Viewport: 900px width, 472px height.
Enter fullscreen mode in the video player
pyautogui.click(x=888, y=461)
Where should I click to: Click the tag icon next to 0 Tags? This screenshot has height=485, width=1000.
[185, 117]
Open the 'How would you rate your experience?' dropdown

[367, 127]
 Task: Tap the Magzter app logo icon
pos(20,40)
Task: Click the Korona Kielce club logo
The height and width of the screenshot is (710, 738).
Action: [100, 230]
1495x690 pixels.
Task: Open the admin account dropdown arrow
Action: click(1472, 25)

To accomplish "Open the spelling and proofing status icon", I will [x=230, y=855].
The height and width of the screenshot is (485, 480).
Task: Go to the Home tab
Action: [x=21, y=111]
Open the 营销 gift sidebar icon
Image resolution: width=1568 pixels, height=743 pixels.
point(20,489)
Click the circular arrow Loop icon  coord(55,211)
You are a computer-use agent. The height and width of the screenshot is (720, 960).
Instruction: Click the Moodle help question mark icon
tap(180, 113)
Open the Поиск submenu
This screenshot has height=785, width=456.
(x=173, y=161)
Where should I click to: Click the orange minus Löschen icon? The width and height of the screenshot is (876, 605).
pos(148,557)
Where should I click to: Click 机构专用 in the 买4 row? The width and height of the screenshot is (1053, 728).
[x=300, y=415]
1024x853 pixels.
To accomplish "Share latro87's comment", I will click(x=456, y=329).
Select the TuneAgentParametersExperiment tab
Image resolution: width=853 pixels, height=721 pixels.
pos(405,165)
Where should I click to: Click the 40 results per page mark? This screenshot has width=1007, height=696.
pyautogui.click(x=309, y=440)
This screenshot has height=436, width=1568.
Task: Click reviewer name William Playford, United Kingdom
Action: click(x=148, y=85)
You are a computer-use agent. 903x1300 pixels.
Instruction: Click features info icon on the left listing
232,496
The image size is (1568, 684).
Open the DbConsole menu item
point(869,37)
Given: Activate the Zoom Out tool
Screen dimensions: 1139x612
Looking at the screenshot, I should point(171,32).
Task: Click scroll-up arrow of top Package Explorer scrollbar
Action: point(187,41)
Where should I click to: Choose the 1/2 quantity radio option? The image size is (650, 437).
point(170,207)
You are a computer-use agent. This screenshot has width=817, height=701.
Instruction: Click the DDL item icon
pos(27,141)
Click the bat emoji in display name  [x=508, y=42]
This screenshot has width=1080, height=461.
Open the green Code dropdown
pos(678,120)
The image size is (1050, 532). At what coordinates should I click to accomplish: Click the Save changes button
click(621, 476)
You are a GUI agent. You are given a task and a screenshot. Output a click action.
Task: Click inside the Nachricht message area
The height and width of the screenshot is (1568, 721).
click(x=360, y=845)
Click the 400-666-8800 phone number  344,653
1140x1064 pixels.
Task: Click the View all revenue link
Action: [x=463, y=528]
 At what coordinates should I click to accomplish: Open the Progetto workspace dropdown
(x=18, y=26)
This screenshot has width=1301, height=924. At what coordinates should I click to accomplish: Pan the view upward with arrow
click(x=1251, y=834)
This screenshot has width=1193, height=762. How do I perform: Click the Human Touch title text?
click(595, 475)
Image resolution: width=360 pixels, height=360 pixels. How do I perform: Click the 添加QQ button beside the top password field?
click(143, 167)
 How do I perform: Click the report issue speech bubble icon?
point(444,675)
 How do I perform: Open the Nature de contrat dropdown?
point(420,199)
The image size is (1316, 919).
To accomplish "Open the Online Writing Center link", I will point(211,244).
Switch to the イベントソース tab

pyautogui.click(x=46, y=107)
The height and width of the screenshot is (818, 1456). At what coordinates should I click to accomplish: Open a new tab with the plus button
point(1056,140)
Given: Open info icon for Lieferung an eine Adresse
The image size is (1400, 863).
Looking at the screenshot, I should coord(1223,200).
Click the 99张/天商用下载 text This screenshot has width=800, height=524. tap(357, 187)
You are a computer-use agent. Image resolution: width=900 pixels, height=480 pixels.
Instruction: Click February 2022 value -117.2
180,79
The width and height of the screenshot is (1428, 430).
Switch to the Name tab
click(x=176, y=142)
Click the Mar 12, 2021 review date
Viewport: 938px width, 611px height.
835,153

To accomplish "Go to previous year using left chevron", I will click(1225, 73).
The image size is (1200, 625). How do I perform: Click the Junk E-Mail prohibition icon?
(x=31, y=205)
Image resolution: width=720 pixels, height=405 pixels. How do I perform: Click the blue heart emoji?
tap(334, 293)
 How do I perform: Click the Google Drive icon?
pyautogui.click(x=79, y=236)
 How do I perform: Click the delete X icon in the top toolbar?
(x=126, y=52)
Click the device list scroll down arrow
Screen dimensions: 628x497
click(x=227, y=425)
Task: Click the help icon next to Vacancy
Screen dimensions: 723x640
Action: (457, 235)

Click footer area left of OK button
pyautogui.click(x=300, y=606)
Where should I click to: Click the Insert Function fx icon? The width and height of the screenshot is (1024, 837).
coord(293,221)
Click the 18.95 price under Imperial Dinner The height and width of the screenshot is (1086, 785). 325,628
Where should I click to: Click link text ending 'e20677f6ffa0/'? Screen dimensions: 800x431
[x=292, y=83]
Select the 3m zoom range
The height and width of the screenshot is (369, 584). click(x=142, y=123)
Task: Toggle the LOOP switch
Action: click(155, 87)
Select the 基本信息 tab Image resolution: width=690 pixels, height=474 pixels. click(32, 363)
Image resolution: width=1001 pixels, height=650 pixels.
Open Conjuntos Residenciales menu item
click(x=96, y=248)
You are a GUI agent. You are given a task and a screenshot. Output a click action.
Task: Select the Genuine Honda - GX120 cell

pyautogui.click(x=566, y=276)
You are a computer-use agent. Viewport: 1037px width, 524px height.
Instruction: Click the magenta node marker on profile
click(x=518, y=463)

* * *

> **WHAT THIS TASK INVOLVES**: The lines sought are those in the data above that include the string "computer"; copy each one.

> **ANSWER SPACE**:
You are a computer-use agent. The height and width of the screenshot is (720, 960).
You are a computer-use agent. 903x1300 pixels.
You are a computer-use agent. This screenshot has width=817, height=701.
You are a computer-use agent. Image resolution: width=900 pixels, height=480 pixels.
You are a computer-use agent. Viewport: 1037px width, 524px height.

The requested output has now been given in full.